== Problem requirements ==
Tally the lines in the data below where the word "computer" appears, and give the tally alone.
(Records shown Opens)
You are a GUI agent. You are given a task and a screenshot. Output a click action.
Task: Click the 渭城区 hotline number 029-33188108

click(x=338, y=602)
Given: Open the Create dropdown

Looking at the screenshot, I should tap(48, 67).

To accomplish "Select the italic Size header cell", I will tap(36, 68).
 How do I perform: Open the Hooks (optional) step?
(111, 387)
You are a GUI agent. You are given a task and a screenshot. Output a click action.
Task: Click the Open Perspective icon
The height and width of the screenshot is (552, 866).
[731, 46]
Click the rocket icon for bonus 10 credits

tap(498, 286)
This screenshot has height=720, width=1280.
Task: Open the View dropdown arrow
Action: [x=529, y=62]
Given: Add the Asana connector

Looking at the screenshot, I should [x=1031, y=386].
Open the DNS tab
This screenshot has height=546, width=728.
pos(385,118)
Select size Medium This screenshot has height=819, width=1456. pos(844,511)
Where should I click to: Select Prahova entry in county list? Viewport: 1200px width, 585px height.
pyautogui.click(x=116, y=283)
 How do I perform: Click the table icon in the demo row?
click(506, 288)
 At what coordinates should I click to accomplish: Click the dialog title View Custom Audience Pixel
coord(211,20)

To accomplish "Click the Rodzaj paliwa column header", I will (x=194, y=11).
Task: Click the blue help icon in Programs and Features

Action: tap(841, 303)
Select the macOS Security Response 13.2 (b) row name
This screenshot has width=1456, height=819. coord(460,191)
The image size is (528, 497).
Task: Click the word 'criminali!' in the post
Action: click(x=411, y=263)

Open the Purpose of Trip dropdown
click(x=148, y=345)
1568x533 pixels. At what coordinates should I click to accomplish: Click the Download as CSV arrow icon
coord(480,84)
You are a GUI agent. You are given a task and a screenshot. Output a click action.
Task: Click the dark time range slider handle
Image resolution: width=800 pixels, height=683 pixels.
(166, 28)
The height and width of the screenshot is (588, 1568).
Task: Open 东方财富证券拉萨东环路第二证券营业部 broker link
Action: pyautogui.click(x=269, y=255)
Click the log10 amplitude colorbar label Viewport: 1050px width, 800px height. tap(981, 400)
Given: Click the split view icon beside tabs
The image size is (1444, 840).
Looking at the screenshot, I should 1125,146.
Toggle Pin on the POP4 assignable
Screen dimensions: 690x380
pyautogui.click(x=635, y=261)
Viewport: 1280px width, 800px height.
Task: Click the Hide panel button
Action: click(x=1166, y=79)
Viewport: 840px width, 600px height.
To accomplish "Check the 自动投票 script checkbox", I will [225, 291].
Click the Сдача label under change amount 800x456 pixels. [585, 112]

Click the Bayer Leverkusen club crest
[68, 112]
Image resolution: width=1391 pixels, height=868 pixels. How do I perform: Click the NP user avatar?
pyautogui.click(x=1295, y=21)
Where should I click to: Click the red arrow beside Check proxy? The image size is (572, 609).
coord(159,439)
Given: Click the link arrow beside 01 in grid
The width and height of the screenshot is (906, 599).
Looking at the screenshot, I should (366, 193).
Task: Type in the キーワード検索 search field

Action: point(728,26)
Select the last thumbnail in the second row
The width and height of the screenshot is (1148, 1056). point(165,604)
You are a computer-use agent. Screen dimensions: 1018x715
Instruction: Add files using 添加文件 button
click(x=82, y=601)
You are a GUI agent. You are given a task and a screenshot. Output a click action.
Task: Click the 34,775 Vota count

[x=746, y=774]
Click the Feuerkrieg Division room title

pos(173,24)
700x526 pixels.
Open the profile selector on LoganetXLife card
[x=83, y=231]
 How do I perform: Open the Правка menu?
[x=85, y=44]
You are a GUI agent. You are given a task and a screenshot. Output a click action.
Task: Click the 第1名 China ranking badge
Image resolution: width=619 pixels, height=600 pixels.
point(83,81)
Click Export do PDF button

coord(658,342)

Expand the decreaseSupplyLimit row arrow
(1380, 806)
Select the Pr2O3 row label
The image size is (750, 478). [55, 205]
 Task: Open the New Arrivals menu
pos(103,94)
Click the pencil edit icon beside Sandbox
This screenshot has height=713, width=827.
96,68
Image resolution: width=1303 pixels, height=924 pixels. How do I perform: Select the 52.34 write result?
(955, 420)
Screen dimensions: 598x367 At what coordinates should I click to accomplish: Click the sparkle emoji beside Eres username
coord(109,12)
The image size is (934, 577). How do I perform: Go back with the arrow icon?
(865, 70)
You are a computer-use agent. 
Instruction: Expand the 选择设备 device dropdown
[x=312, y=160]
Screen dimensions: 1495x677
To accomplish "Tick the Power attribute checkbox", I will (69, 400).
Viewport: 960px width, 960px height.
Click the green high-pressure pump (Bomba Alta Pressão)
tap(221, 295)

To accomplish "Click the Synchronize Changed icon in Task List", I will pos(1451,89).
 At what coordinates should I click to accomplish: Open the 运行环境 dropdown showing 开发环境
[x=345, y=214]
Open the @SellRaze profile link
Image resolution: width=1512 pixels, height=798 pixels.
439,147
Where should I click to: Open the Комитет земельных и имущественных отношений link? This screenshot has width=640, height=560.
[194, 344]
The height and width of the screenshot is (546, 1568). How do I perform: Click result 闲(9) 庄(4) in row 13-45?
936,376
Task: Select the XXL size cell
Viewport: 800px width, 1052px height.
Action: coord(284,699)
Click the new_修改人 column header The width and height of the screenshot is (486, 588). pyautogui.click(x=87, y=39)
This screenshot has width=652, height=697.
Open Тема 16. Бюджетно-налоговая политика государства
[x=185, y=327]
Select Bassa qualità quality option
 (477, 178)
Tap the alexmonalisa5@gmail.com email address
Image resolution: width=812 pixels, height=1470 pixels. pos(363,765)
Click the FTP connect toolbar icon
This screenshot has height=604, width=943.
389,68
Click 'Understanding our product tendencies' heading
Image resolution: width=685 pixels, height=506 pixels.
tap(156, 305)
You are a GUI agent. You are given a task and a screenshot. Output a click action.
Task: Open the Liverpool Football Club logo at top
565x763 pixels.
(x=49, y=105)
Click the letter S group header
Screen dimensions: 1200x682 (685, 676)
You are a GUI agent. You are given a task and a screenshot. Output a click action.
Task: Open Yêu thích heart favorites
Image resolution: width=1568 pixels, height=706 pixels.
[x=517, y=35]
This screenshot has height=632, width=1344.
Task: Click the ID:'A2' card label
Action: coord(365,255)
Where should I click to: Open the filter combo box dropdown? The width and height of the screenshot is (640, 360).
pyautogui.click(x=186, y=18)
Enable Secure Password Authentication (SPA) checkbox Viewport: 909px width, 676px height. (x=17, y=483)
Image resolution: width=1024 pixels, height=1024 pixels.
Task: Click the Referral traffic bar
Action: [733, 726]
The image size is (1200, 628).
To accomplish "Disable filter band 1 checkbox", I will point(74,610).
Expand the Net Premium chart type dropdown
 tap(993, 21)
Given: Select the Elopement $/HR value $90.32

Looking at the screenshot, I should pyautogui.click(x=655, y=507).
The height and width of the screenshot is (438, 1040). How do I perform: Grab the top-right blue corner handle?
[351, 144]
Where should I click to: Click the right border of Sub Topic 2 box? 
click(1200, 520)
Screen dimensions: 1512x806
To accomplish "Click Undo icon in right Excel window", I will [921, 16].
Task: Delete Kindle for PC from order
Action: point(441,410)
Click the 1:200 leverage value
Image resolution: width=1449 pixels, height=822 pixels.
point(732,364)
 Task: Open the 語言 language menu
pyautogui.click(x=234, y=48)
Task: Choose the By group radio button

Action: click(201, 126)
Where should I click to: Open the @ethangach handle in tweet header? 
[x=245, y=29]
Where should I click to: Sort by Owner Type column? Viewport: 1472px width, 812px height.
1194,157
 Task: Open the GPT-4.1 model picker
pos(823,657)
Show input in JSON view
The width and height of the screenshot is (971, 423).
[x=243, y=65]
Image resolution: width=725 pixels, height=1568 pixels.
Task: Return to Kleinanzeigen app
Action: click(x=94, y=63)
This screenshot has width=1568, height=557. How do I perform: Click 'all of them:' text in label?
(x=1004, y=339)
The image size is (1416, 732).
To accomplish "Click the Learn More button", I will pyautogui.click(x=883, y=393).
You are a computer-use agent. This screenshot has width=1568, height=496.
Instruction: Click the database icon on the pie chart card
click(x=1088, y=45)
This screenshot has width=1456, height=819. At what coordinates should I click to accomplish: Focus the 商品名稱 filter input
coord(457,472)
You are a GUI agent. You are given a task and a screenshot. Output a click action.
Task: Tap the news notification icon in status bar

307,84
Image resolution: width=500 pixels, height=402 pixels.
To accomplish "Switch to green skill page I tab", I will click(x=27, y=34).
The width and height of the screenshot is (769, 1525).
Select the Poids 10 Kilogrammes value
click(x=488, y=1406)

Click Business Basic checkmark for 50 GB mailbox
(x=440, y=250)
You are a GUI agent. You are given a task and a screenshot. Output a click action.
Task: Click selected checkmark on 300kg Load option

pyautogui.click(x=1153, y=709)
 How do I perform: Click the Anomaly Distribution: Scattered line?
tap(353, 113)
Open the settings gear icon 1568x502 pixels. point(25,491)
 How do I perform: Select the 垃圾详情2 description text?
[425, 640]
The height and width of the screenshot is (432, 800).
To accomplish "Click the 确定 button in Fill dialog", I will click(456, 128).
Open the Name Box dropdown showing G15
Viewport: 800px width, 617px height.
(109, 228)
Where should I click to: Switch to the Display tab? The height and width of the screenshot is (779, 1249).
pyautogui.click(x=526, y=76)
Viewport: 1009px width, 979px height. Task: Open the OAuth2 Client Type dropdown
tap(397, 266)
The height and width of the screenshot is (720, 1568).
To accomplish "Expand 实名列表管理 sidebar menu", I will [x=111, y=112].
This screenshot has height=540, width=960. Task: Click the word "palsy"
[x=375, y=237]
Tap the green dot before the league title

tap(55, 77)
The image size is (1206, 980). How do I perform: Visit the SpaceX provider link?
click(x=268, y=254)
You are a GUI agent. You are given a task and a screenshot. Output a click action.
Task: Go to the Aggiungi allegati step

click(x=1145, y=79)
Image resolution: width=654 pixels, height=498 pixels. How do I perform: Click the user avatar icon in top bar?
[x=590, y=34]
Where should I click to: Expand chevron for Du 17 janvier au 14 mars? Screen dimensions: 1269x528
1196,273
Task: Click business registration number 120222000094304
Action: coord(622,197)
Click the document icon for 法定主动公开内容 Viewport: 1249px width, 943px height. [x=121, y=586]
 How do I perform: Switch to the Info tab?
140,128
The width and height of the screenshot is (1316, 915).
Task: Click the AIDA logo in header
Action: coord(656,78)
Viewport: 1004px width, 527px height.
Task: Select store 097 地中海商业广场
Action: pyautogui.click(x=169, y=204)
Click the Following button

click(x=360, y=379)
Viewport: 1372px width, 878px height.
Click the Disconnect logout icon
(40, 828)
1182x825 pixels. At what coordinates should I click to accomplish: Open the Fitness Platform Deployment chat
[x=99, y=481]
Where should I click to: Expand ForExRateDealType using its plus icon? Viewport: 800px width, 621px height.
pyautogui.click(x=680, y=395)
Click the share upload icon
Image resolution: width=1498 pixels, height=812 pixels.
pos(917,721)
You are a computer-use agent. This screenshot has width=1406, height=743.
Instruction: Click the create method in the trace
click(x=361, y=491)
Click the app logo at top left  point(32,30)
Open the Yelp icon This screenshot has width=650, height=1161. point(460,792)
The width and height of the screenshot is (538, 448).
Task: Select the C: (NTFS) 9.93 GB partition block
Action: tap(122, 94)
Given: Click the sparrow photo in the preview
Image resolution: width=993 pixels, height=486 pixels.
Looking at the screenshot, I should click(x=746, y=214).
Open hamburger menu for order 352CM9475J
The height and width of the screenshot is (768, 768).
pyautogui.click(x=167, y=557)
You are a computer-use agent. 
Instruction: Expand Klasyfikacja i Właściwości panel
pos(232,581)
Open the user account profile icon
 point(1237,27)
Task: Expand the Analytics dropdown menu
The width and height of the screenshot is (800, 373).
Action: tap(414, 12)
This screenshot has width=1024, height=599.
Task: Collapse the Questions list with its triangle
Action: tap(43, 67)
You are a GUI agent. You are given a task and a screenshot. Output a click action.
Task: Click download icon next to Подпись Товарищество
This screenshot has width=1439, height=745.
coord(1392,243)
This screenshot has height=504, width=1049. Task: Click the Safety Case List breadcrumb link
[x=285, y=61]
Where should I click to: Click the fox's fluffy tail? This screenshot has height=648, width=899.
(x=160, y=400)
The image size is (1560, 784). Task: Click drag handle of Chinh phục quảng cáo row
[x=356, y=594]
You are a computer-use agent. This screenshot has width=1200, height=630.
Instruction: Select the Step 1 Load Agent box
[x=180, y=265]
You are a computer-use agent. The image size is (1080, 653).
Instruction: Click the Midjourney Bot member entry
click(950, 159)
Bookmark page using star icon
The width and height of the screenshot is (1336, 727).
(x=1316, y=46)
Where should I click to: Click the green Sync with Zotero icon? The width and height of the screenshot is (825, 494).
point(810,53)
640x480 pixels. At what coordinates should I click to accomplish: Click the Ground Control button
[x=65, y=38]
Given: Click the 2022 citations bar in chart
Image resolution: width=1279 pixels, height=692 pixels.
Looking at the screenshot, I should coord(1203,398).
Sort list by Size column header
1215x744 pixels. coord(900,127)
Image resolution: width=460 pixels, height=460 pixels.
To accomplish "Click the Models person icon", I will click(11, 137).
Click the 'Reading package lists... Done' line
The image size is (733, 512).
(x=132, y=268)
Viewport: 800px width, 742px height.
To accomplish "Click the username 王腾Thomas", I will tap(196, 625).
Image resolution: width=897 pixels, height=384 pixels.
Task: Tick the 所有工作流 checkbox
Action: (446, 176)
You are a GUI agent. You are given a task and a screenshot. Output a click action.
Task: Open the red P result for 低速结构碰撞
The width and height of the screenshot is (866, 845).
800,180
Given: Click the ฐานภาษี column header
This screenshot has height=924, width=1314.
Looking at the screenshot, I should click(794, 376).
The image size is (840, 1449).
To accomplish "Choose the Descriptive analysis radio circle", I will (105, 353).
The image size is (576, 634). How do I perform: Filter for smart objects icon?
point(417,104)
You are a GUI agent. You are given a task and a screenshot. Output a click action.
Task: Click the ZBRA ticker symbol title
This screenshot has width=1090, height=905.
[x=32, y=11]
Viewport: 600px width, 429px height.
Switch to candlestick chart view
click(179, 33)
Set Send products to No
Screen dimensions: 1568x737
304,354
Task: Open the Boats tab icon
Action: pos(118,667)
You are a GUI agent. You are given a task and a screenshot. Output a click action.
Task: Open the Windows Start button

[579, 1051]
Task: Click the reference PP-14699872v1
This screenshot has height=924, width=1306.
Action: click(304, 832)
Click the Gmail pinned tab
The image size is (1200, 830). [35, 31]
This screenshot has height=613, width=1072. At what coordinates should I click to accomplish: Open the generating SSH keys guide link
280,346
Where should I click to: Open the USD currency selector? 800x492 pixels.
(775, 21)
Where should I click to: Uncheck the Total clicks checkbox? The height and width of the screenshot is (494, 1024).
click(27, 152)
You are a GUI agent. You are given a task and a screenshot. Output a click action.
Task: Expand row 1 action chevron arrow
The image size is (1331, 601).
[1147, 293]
(Records shown Closes)
== Result of the task ==
7